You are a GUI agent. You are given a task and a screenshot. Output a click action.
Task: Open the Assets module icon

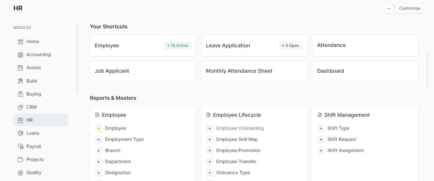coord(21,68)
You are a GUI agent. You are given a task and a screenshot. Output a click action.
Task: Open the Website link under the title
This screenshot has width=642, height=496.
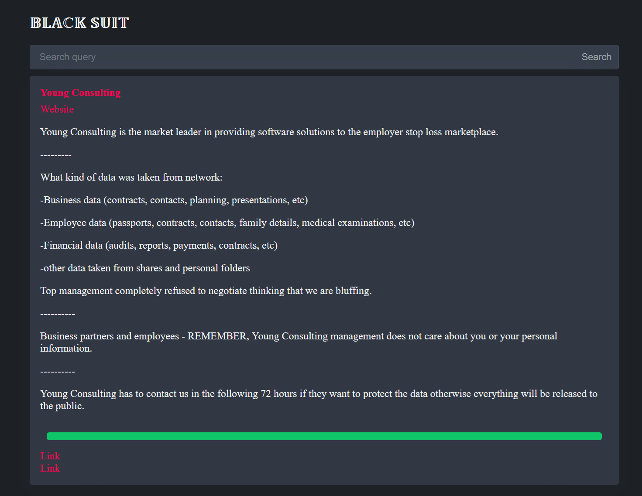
•••••
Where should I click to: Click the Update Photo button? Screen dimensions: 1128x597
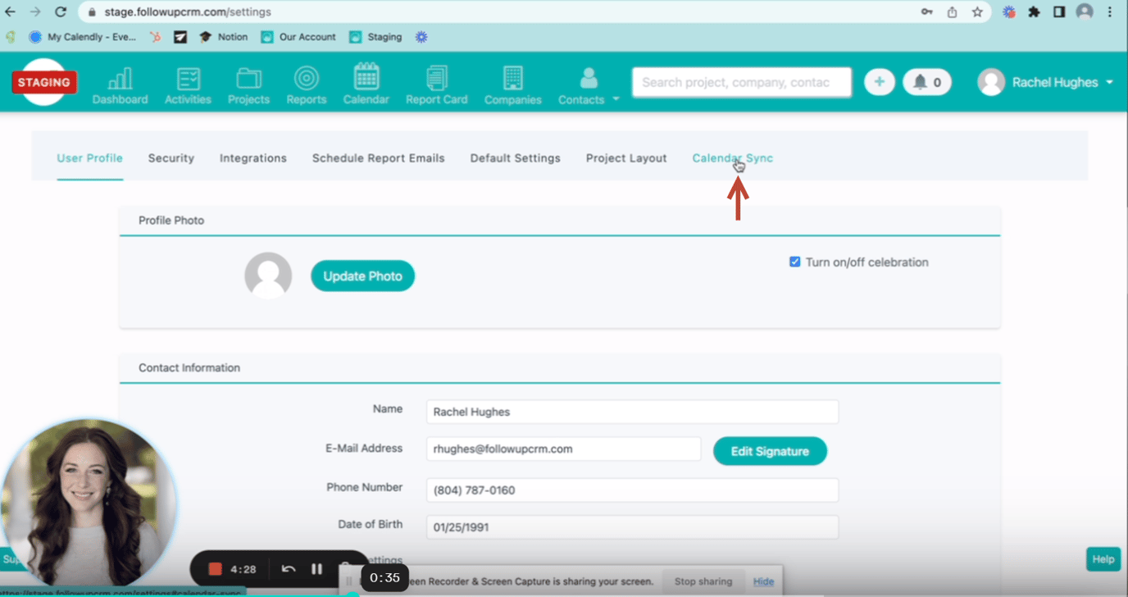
•••••
### Work request
Given the listing above, repeat exactly the lines starting at the one with "Task: Open the Assets module icon" and ending at the one with "This screenshot has width=642, height=496.", inclusive, excluding pictures.

### Result for this exercise
Task: Open the Assets module icon

coord(21,68)
You are a GUI agent. You are given a task and a screenshot. Output a click action.
Task: Open the Website link under the title
This screenshot has width=642, height=496.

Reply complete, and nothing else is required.